La nostra personalità e davvero scritta nei nostri geni?

Le scoperte degli ultimi decenni riguardo al DNA, la cosiddetta “doppia elica”, hanno portato ad avere una maggiore conoscenza dell’essere umano. I geni sono le nostre istruzioni e ogni cellula contiene le informazioni sufficienti a definirci nel minimo dettaglio: colore degli occhi, dei capelli, statura, corporatura, ecc. Ma cosa ci dice il DNA della nostra personalità?

Mendel per primo scoprì le prime leggi della genetica. Incrociando vari tipi di piselli scoprì il concetto di dominanza di alcune caratteristiche su altre. Erano gli albori dello studio della genetica, studio che ai giorni nostri si è esteso al mondo animale, all’uomo.

Al giorno d’oggi conosciamo molte cause delle principali sindromi, ci è chiaro l’effetto che una determinata delezione (“taglio o mancanza di una parte di gene”) può avere sull’individuo, sappiamo dove sono localizzati i geni deputati ad una determinata funzione. In poche parole, immaginando il DNA come una grande cartina topografica, siamo ormai in grado di identificare le principali città, i capoluoghi di provincia.

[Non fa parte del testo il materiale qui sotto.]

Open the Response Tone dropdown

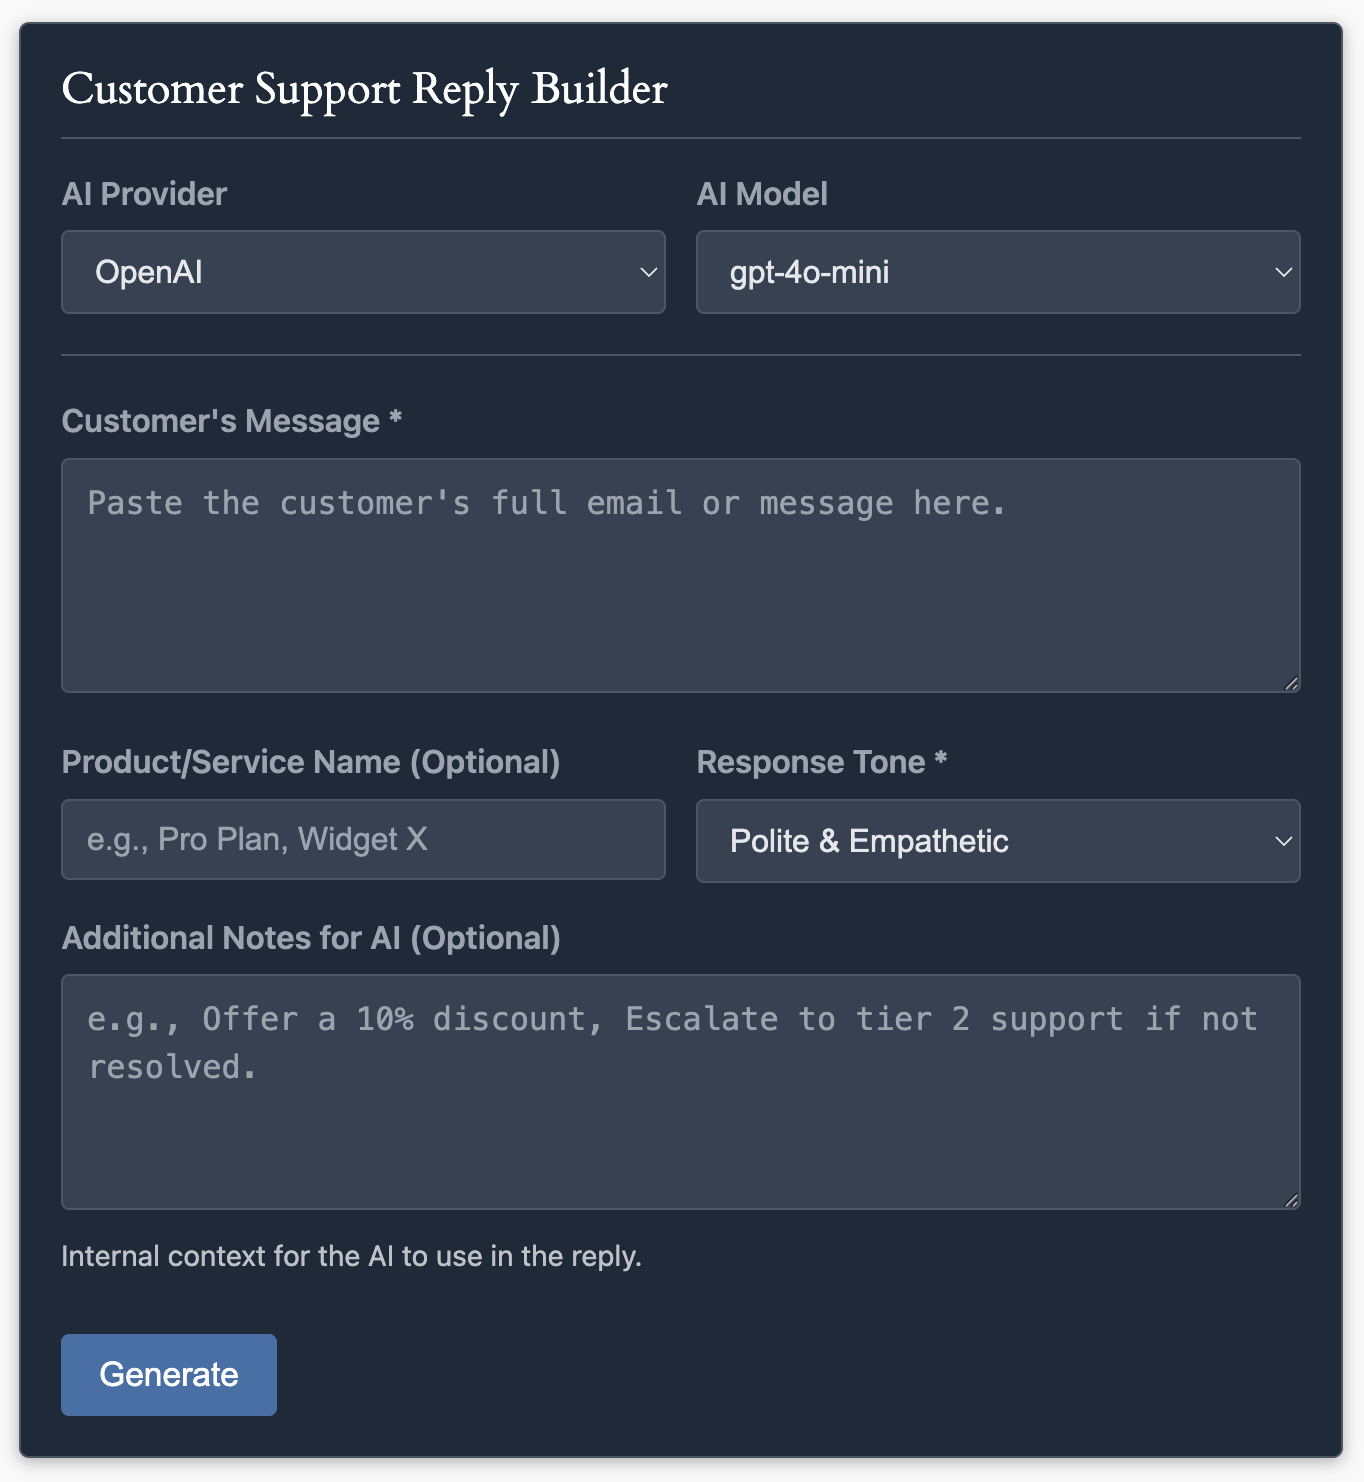click(998, 841)
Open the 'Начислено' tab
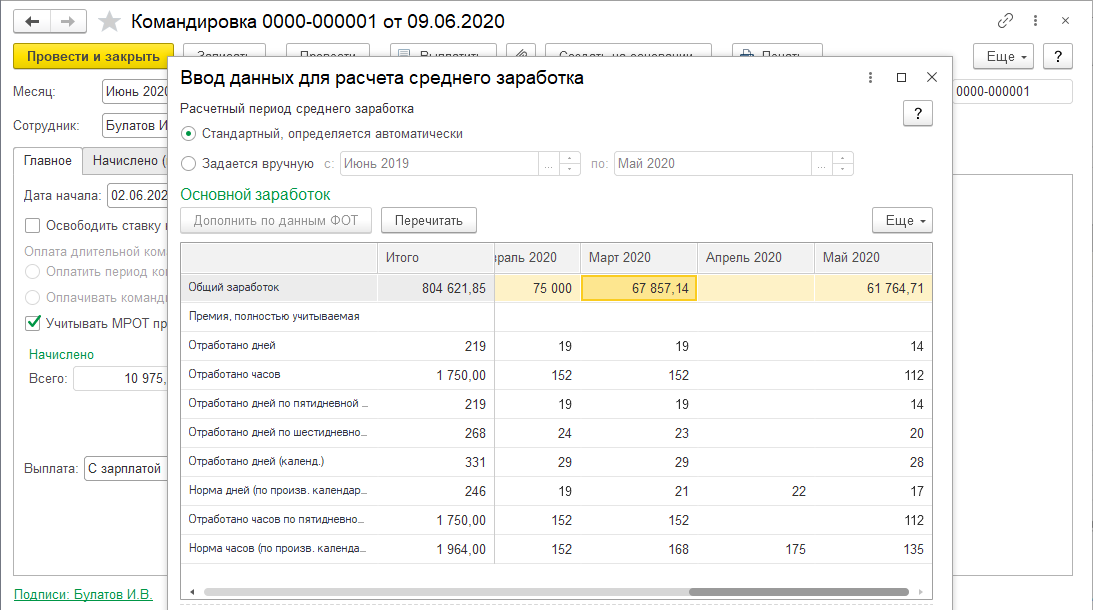This screenshot has width=1093, height=610. [x=125, y=160]
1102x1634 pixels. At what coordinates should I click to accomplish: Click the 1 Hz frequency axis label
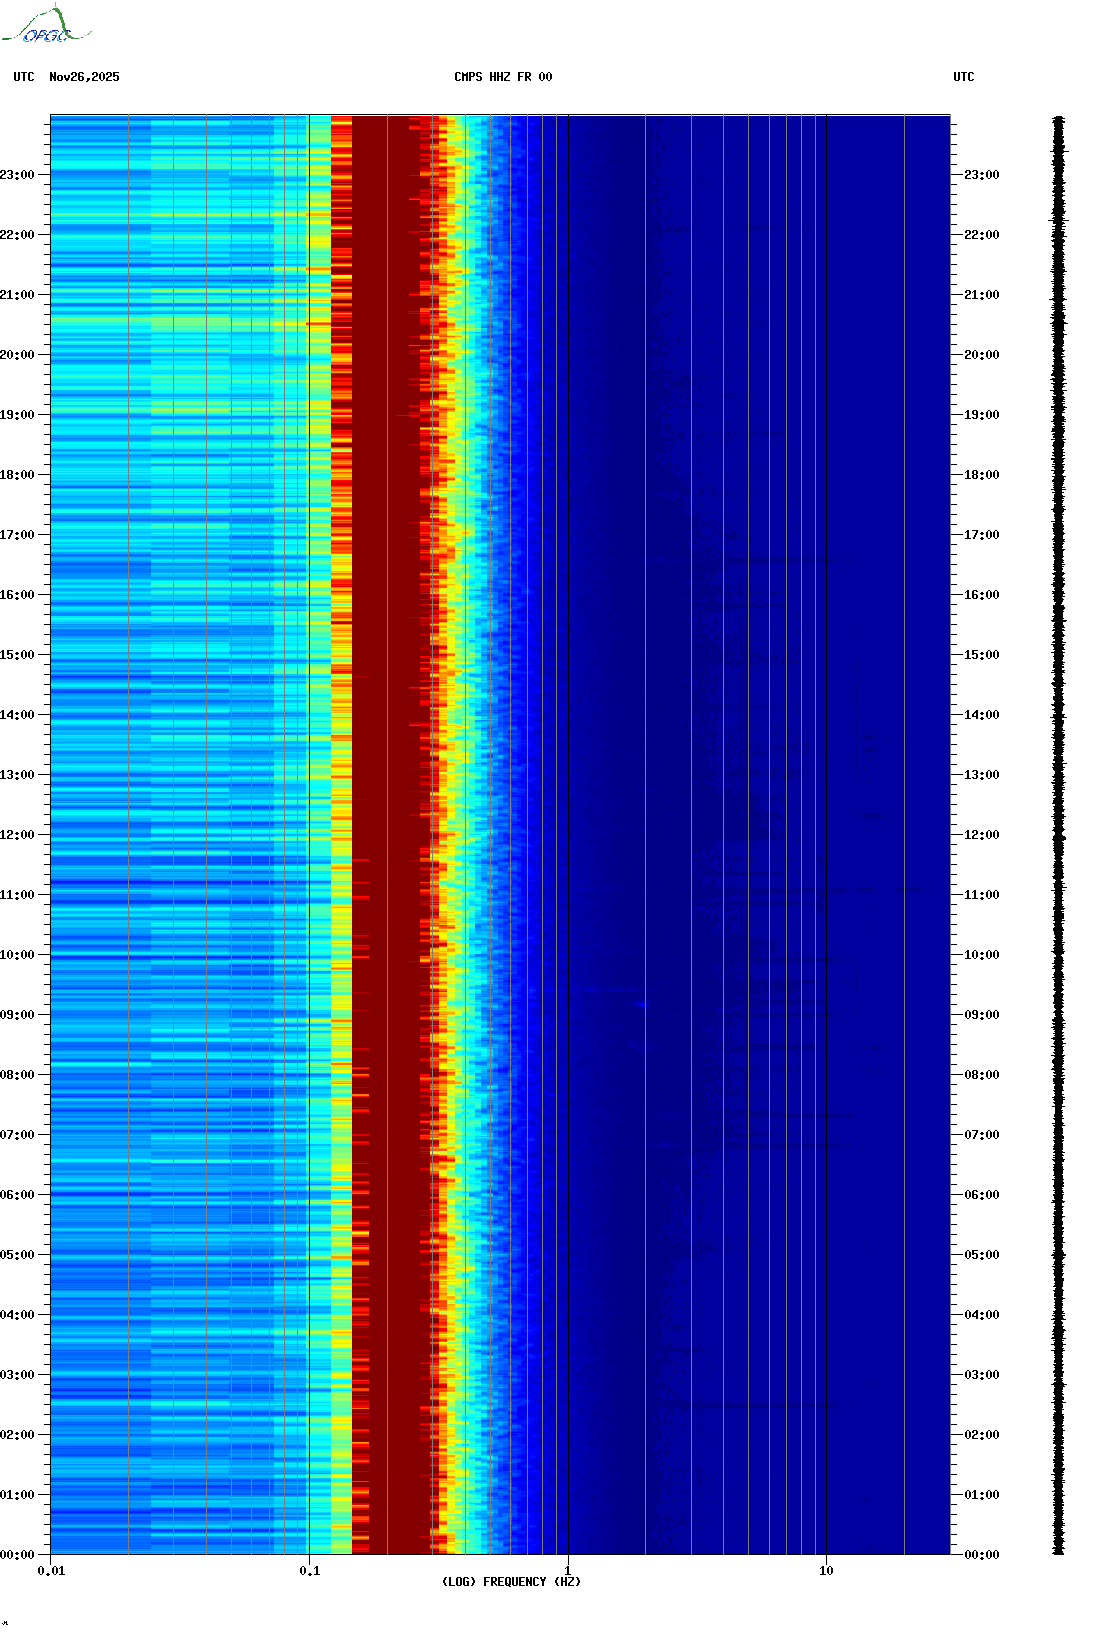(568, 1571)
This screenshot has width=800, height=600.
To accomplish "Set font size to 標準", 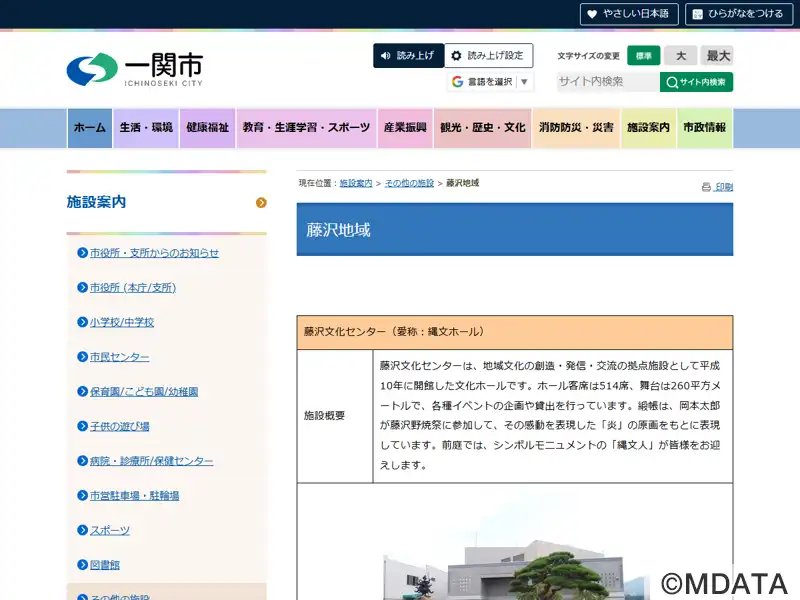I will pyautogui.click(x=644, y=56).
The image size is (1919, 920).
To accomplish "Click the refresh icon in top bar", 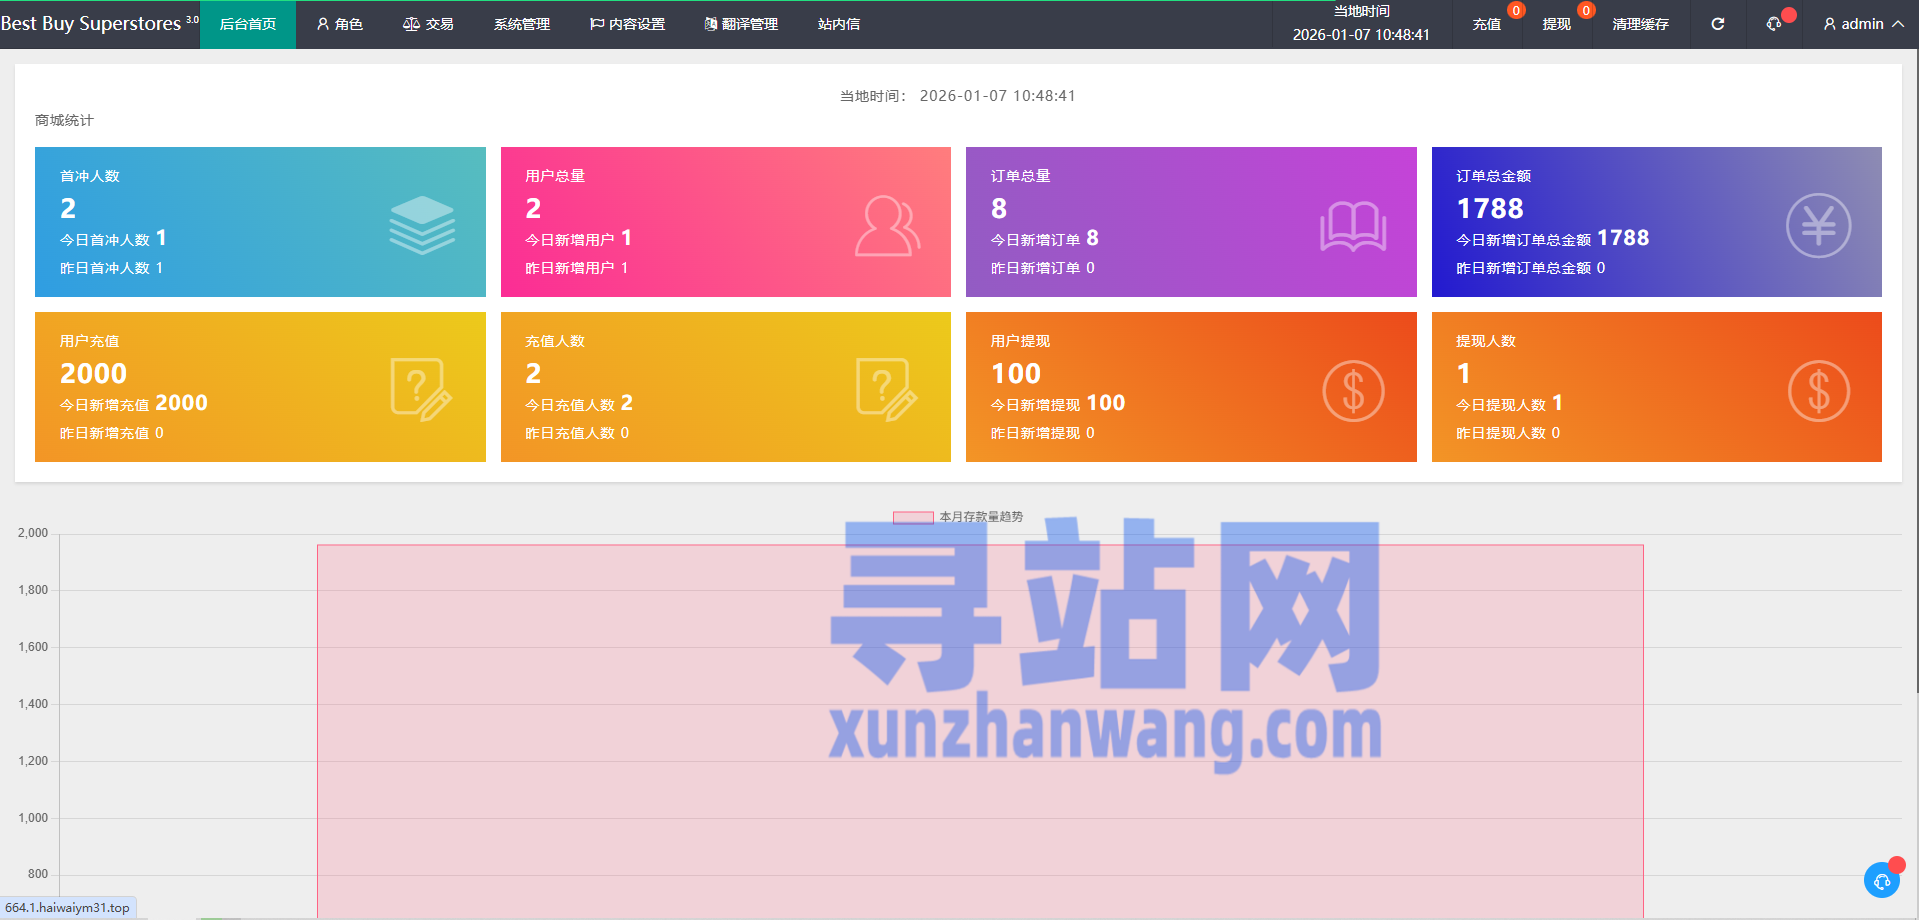I will point(1717,24).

In alcuni casi, però, la genetica sembra spingersi un po’ troppo oltre, gettando spesso le persone nello sconforto: “se è già tutto scritto nei miei geni, io cosa posso fare per cambiare?”.

In questi casi un genetista potrebbe rispondere “Non ci puoi fare niente”. Ed ecco lo sconforto: il non essere padroni di sé stessi, ma completamente assoggettati a delle regole scritte.

Ciò è soprattutto vero per alcune manifestazioni non direttamente visibili, per intenderci che vanno più in profondità del colore degli occhi o del tipo di capelli (lisci o mossi), come è ad esempio il caso della personalità.

Fortunatamente in casi come quello della personalità, nonostante i titoli roboanti di alcuni giornali che annunciano come la determinata ricerca scientifica sia riuscita a scoprire il “gene dell’aggressività” o quello dell’empatia, le cose non sono così semplici e –quindi- non tutto è predeterminato.

L’esistenza di un unico gene deputato allo svolgimento di un’unica funzione complessa (come può essere concepita la personalità –benché non sia propriamente una funzione, piuttosto un “costrutto”) è pura fantascienza. Si può infatti al massimo parlare del coinvolgimento di alcuni geni, nella manifestazione di una determinata caratteristica (come ad esempio per l’aggressività).

Più geni lasciano quindi presupporre una maggiore variabilità, data dalle possibili combinazioni degli stessi; quasi come avviene per la combinazione di una cassaforte, in cui per giungere a quella corretta è necessaria una lunga serie di tentativi costituiti da più combinazioni diverse.

In aggiunta a questa discreta complessità a carico dei geni (e non al semplice coinvolgimento di un unico gene, quindi) si associa l’influenza di fattori non genetici. Tra questi si possono citare le esperienze infantili, le relazioni passate e attuali, ciò che è accaduto un istante prima, ecc., raggruppabili sotto la grande definizione di “eventi ambientali”.

Il ruolo dei geni, alla luce di questa enorme quantità di fattori che possono portare all’espressione di un determinato comportamento o alla “costruzione” di un costrutto tanto complesso quanto la personalità, diviene marginale e riducibile ad una sorta di “predisposizione” che, se non elicitata da una (o più) precise combinazioni (“interazioni”) con eventi ambientali, probabilmente mai si manifesterà.

Per onore di semplicità, immaginiamo due fratelli gemelli figli di genitori depressi: uno sviluppa la depressione, mentre l’altro no. Ciò dimostra come una stessa predisposizione genetica (che rende entrambi i gemelli maggiormente inclini allo sviluppo di una sintomatologia depressiva) può portare a manifestazioni molto diverse (uno è “malato”, l’altro no), principalmente a causa dei diversi fattori ambientali, dei diversi vissuti dei due fratelli.

Stessa cosa –ma in maniera molto più articolata- accade per quanto concerne la personalità, costrutto come detto decisamente ancora più complesso.

Pertanto parlare del “gene della personalità” o anche di “geni della personalità” attribuendo a lui o a loro in toto la manifestazione di una determinata personalità (o di un Disturbo della Personalità) è scorretto.

Troppi sono i fattori coinvolti e molti di essi sono difficilmente rintracciabili (pensiamo ad esempio alle esperienze di vita che ognuno di noi ha fatto) e, quando identificati, la loro influenza è spesso difficile da misurare.